BFI London Film Festival FILM FESTIVAL FILM REVIEW: London Film Festival || Seen at BFI Southbank (Studio), London, Tuesday 14 October 2014 || My Rating 3.5 stars very good


© Sine Olivia Pilipinas

The Filipino filmmaker Lav Diaz makes very long films. By all accounts, last year’s Norte, the End of History was among his most accessible features, and it’s three-and-a-half hours long. This new historical epic is a full two hours longer than that. It deals with a small coastal village (or “barrio”) in the early-1970s, in a period leading up to President Marcos’s declaration of martial law in 1972. However, if at a certain level Diaz seems to be railing against that regime and what it did to the country — and rather strongly too, given the occasional apocalyptic imagery (burning houses, cattle hacked to death, a treacherous rock with imputed healing powers) — it can also be seen as a rural drama of a community torn apart. The chief characters are Itang (Hazel Orencio) who cares for her developmentally challenged sister with little support or means to make money, a winemaker Tony (Roeder) with questionable motives, a tribal elder Sito (Perry Dizon) who despite everything wants to stick with his rice farming but also seems to be called upon to adjudicate community squabbles, and the priest Father Guido (Joel Saracho) who visits from time to time. Of course, over such a long running time, the interactions are developed in plenty of detail, and there are many other characters involved, but these are the chief ones, and it’s around them that the themes coalesce.
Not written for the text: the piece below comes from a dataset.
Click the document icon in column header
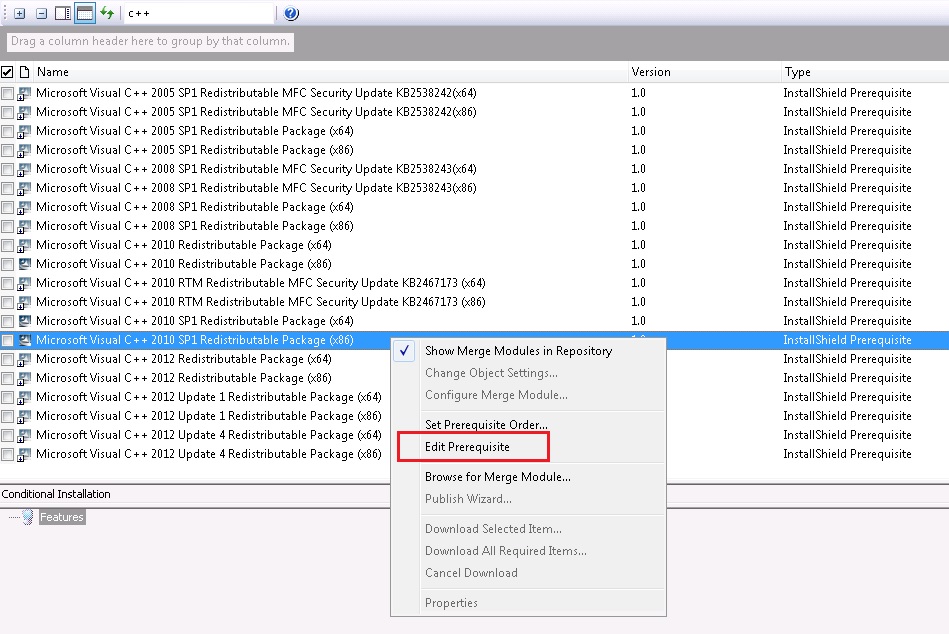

The cinematography (also by the director) has a precise framing and its black-and-white palette is sometimes strikingly deployed. What drama exists is unforced and unravels slowly, the chief mysteries being what’s been going on around the village, and the arrival in town of first an itinerant woman selling goods, and then the military. It may not wow its viewers with big setpieces in the way of Hollywood thrillers, but over such an extended running time, it cannot help but linger in the mind for some time afterwards.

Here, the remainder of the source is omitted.